Emine Erdoğan, Gazze’yi “çocuk mezarlığı” olarak tanımlayan Birleşmiş Milletler Çocuk Fonu’nun açıklamalarını hatırlatarak, bölgedeki insanlık dışı koşulların 431 gündür devam ettiğini vurguladı. Gazze’de masum sivillerin hedef alındığını ifade eden Erdoğan, “İnsan hakları, sadece kağıt üzerinde değil, eylemlerimizde, duruşumuzda ve sesimizde anlam bulur” diyerek uluslararası toplumun somut adımlar atması gerektiğinin altını çizdi.
Erdoğan, insanlığın en temel hakkı olan yaşam hakkının Gazze’de büyük bir tehdit altında olduğunu belirtirken, “Bu düzende hak ve hukuk kavramları içi boş birer söze dönüşmüş durumda. Ancak ortak gücümüzü etkili bir eyleme dönüştürerek karanlığı dağıtabiliriz” ifadelerini kullandı.

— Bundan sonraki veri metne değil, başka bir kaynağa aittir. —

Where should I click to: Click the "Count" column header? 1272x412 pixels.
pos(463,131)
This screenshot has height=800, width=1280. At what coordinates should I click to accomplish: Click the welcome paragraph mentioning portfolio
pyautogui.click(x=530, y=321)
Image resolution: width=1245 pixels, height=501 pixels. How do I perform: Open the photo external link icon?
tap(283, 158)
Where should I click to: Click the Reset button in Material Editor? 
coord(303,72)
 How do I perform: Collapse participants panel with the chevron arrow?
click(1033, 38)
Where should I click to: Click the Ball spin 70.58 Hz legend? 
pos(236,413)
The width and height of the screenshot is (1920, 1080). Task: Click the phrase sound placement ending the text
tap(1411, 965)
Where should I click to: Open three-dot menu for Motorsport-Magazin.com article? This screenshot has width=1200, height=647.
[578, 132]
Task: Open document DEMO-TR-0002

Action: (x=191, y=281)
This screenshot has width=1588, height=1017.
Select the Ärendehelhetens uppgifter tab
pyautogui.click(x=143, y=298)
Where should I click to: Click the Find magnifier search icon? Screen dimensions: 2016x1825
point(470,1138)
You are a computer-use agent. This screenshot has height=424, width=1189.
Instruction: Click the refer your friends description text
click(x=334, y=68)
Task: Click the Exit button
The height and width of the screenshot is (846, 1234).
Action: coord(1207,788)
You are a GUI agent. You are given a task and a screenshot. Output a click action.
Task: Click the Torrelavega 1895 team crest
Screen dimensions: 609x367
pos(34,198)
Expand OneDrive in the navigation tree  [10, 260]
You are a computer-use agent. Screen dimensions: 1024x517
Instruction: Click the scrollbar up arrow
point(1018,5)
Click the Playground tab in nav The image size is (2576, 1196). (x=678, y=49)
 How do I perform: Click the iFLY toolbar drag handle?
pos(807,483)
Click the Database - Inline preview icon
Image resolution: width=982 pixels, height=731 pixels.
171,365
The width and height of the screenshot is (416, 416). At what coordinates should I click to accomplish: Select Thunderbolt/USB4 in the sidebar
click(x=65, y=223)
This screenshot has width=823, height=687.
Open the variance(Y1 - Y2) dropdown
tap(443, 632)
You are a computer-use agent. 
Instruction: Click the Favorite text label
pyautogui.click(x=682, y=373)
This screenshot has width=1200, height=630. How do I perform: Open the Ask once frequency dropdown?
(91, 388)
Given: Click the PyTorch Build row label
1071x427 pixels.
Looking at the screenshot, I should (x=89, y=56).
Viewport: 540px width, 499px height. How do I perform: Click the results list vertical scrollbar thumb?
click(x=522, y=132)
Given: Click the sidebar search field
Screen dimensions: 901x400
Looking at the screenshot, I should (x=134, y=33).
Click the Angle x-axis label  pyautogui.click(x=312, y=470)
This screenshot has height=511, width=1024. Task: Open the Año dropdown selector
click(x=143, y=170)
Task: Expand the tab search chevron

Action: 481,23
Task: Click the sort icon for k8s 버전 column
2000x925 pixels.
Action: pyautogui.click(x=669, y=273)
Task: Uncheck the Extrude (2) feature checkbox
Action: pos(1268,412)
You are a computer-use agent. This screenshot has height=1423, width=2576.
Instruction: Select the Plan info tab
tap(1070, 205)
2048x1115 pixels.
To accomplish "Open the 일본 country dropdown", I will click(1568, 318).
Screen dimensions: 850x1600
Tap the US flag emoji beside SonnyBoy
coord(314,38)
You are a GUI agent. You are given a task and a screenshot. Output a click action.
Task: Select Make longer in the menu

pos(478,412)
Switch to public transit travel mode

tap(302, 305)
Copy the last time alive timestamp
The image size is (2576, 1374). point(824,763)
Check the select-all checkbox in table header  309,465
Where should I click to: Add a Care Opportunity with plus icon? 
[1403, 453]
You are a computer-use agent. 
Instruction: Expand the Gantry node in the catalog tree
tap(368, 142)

Dünya İnsan Hakları Günü’nün gerçek anlamını kazanması için herkesin duyarlılık göstermesi gerektiğini vurgulayan Emine Erdoğan, aksi halde bugünün, insanlık tarihine kara bir leke olarak kazınacağını söyledi. Erdoğan’ın çağrısı, sosyal medyada geniş yankı bulurken, insan haklarına dair evrensel değerlerin korunması için uluslararası dayanışmanın gerekliliği bir kez daha gündeme geldi.
Türkiye’nin bölgedeki insani yardımları ve hak savunuculuğuyla öne çıktığı bu süreçte, Erdoğan’ın mesajı, mazlumların sesi olma yolunda güçlü bir duruş olarak değerlendirildi.